Im Koalitionsvertrag findet sich viel zu PKWs und Schienenverkehr. Ein anderes Verkehrsmittel, das Fahrrad, findet dagegen nur wenig Erwähnung. Wasilis von Rauch, Geschäftsführer des Bundesverband Zukunft Fahrrad , zeigte sich davon enttäuscht:

„SPD, Grüne und FDP bekennen sich zum Nationalen Radverkehrsplan und damit zum 'Fahrradland Deutschland 2030'. Dieses Ziel benötigt allerdings umfassende, ambitionierte Maßnahmen. Der vorliegende Koalitionsvertrag wird diesem Anspruch trotz einzelner positiver Ansätze nicht gerecht. Der Vertrag weist weder den Weg zur Verkehrswende noch in Richtung Fahrradland.“
Wasilis von Rauch, Geschäftsführer des Bundesverband Zukunft Fahrrad

Die "Potenziale des Lastenrads als Alternative zum PKW" würden beispielsweise im Vertrag gar keine Erwähnung finden. Dabei müsste die Lastenradförderung deutlich aufgestockt und ausgeweitet werden. Auch einen Ansatz zur Förderung von öffentlichem Bike-Sharing hätte er sich von der Koalition gewünscht, damit Leihfahrräder flächendeckend und auch in Kleinstädten verfügbar gemacht würden.
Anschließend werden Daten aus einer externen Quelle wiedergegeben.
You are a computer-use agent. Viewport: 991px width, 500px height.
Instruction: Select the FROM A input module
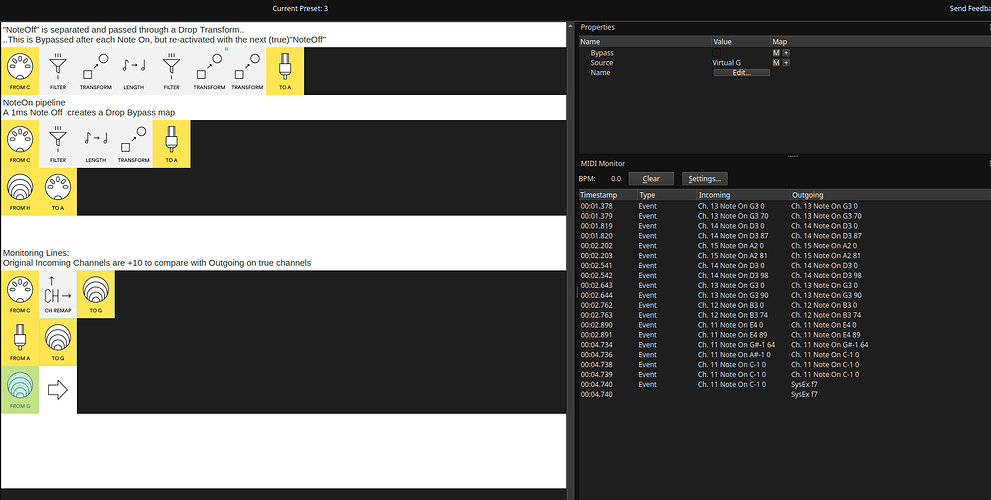click(20, 342)
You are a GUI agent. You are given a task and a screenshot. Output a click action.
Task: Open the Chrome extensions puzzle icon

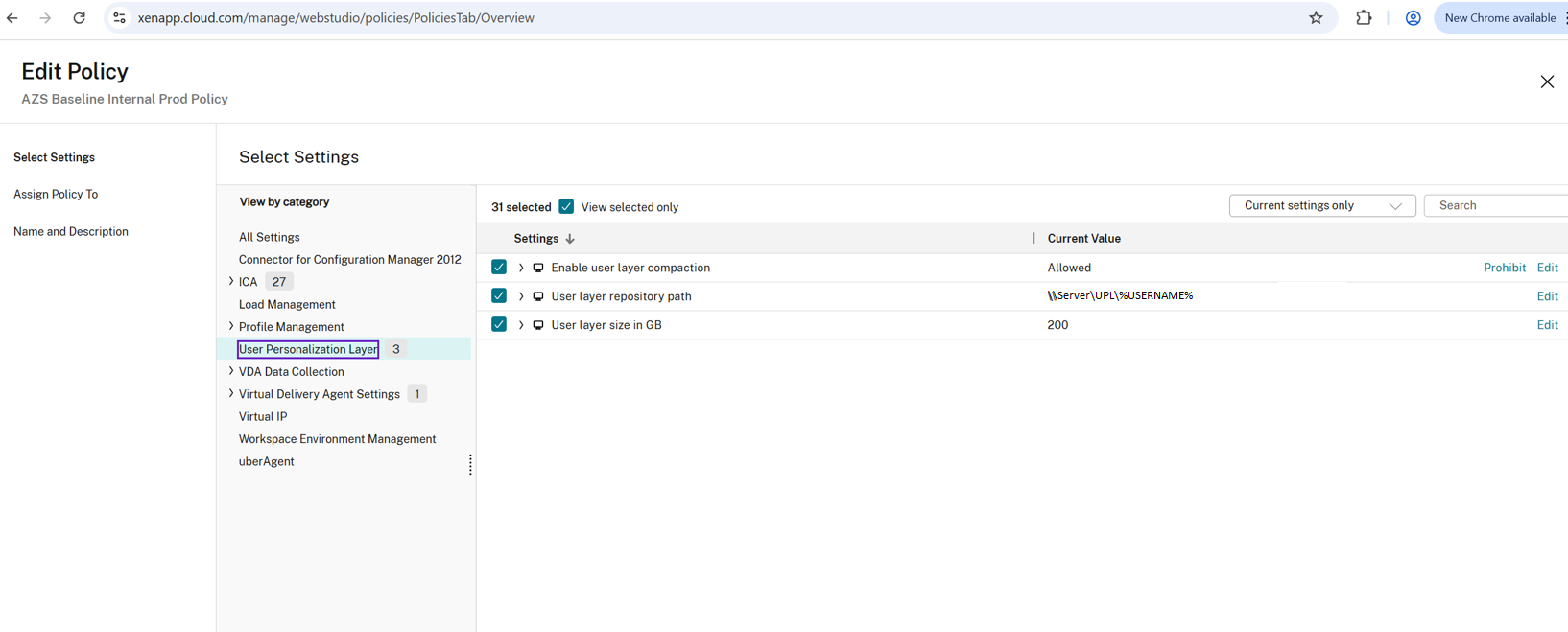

Darüber hinaus würde die Dienstwagenbesteuerung nicht substanziell geändert. Da aber dienstliche Mobilität "überproportional für die CO2-Emissionen auf deutschen Straßen verantwortlich" sei, stünde das im Widerspruch zu dem erklärten Ziel, klimaschädliche Subventionen abzubauen.